Google Data Studio is a basic, yet functional report building and dashboard service for when you don’t need or want the power of something like RStudio Shiny, Power BI or Tableau. It has many data connectors and is tightly integrated into Google’s authentication ecosystem. I recently used it to build a simple yet effective business intelligence dashboard report for a client that saved them significant annual spend on a content analytics service.
Underlying report data comes from a Google Sheet updated nightly with data from a Go program I wrote using Google’s Admin SDK API for Google Drive activity reporting. I massage that data in R after extracting it with the Go program and before pushing it to Google Sheets using the extremely useful googlesheets package. The Google Data Studio report I designed and built does the rest and satisfies the client’s basic needs for analytics on their content stored on Google Drive and served on their Google site.
There are several parts to this overall solution and it took a while to fully complete mostly because it was my first time writing a program in the Go language. This is just the R script that cleans the data and appends it to the Google Sheet.
library(dplyr)
library(stringr)
library(googlesheets)
setwd("c:/Projects/Go/")
# Read in the nightly file produced by the Go program that extracts
# one day of Drive activity
gDriveLogData <- read.csv("C:/Projects/Go/gDriveLogData.csv", header=FALSE, sep=","
,stringsAsFactors=FALSE)
names(gDriveLogData) <- c("DateTime","Actor","Action","Document")
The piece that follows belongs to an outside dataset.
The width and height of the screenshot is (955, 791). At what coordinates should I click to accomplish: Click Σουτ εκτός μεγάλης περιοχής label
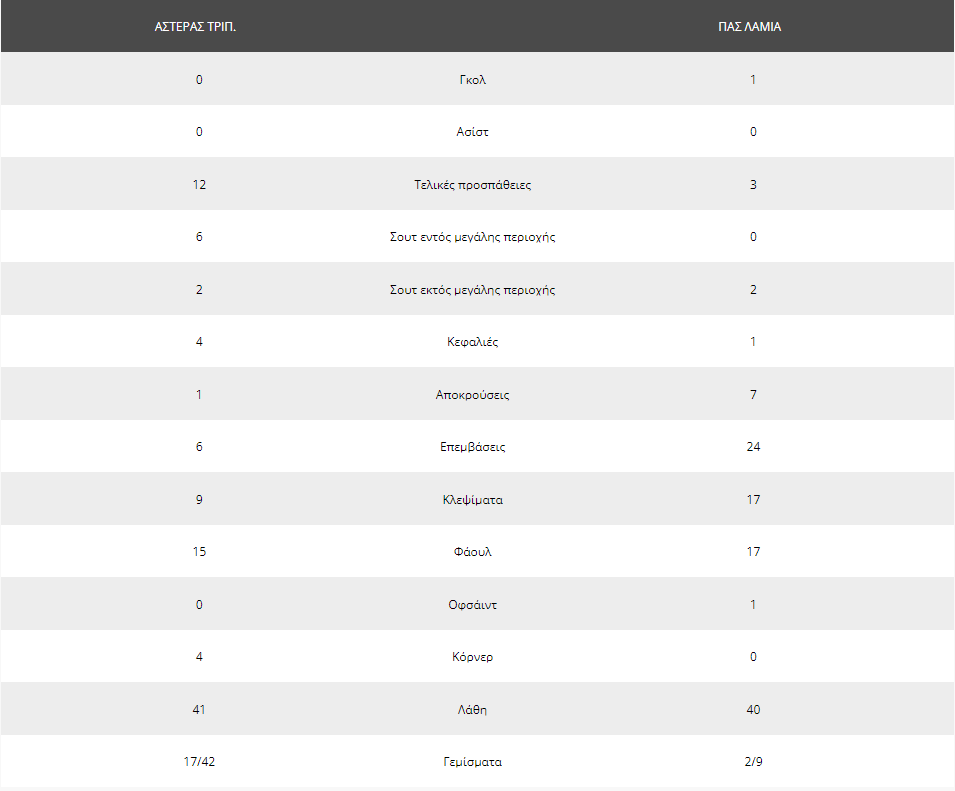pyautogui.click(x=473, y=290)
# Trim leading and trailing spaces from the Drive filenames
gDriveLogData <- apply(gDriveLogData,2,str_trim)
gDriveLogData <- as.data.frame(gDriveLogData, stringsAsFactors = FALSE)
# Convert the time stamp to a date / time class and change time zone from UTC to PST
gDriveLogData$DateTime <- as.POSIXct(gDriveLogData$DateTime,
"%Y-%m-%dT%H:%M:%S", tz="UTC")
attr(gDriveLogData$DateTime, "tzone") <- "America/Los_Angeles"
# Get unique entries with hours minutes seconds - deduplicate
gDriveLogData <- unique(gDriveLogData)
# Trim hours minutes seconds
gDriveLogData$DateTime <- strptime(gDriveLogData$DateTime, "%Y-%m-%d")
gDriveLogData$DateTime <- as.POSIXct(gDriveLogData$DateTime)
# Filter out all other Google Drive events except views and downloads for the report
target <- c("view", "preview", "download")
gDriveLogData <- filter(gDriveLogData, Action %in% target)
# Write output for recordkeeping
write.csv(gDriveLogData, "gDriveLogDataSiteUpdate.csv", row.names = FALSE)
# Rename the file from the nightly Go program output that we read in at the start
# in case the GO job fails - we won't create duplicate entries in the Google sheet
file.rename("gDriveLogData.csv","last_gDriveLogData.csv")
# Google Sheet update (assumes the gs_auth steps already completed)
gDriveLogDataAppend <- gs_key("<target Google Sheet GUID")
gs_add_row(gDriveLogDataAppend, ws = 1, input = gDriveLogData, verbose = FALSE)